On average, big solar storms that have an impact down at ground level occur about once a year – or about 10 times per solar cycle (11 years). They mainly concern aviation: if a huge radiation storm produced by the Sun hits an aeroplane, the flight crew's exposure to radiation may increase. As high doses of radiation can cause damage to cells and thus lead to health problems, this has to be monitored closely.

The cost of solar energetic particle events

This type of radiation will also impair radio communication, leading to the re-routing of flights and substantial additional costs.

Solar energetic particles hitting a satellite in orbit is, however, much more frequent, since satellites are much more exposed in space. A satellite mission lasting for about 15 years will encounter hundreds of these events.
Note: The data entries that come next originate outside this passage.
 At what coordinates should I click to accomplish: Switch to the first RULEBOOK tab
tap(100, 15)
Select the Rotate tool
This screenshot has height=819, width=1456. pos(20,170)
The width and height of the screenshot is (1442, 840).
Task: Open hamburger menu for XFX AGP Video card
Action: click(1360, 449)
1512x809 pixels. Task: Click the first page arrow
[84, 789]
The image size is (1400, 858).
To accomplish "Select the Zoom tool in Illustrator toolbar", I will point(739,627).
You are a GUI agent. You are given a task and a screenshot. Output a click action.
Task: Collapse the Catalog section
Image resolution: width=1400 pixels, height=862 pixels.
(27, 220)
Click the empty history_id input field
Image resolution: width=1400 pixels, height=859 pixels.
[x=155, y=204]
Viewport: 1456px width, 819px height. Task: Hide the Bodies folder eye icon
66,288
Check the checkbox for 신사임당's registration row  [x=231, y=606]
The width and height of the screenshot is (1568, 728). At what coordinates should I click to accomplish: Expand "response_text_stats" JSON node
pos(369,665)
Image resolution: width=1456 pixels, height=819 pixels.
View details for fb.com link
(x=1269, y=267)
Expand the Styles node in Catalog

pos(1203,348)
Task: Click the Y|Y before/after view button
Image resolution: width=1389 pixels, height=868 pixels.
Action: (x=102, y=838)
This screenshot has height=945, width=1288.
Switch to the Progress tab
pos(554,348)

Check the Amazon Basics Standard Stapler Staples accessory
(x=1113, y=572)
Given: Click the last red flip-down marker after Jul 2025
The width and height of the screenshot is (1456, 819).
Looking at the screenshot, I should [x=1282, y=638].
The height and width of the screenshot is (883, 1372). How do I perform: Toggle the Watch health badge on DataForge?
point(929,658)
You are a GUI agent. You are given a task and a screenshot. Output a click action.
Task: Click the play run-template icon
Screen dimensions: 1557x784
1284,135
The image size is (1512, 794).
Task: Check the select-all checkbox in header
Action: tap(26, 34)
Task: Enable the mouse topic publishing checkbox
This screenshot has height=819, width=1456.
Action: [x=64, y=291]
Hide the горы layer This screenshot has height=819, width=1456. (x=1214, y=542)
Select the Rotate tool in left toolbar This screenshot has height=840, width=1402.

Resulting damage to electronic components and temporary or even complete loss of service can come with an even heftier price-tag.

Better understanding of the underlying mechanisms behind the acceleration of energetic particles and their transport from the source to the Earth’s orbit is needed. This will enable more accurate forecasting of solar radiation storms, thus helping prevent such damage in the future.

Facilitating data access

With this aim in mind, the SEPServer project set up a service that brings together various datasets in one tool: spacecraft observations of radiation – or energetic particle fluxes that make up this radiation – are combined with radio observations of the sun from ground-based observatories and space-borne observatories looking at the Sun.

“For years, there have been a lot of very good datasets, but the access to these datasets is very very distributed,” explains Rami Vainio, who coordinated the project on behalf of the University of Helsinki. “Using all data available is very laborious. As a scientist, you have to go to several servers and you have to develop your own visualisation software to make any sense out of the data. Our aim was to develop a service which would do that more or less automatically for you.”

Currently, roughly 100 researchers – making up about 20% of this relatively small research community – are registered and are using SEPServer and the number is still increasing. Most of them specialise in solar eruptions and solar generated space storms.

In addition to this comprehensive collection of data, SEPServer provides users with modelling and simulation tools, to which many scientists did not have access before the project, facilitating their analyses and making them more accurate.

The importance of EU funding

While work on SEPServer continues after the end of the project itself (albeit on a much smaller scale), Vainio emphasises that this type of work requires a European consortium and thus European funding.

“We were 11 groups from six countries, and it would be nigh on impossible to get funding for such a large consortium from national sources, for instance,” he says. “What is more, it is difficult to receive funding for projects that are intended to serve the scientific community itself. So, instead of doing everything ourselves, we are enabling the community to do their research better. Our aim was not to solve the problem ourselves, but provide a tool to others. And FP7 [the former EU programme for research; Horizon2020 is its successor] made that possible.”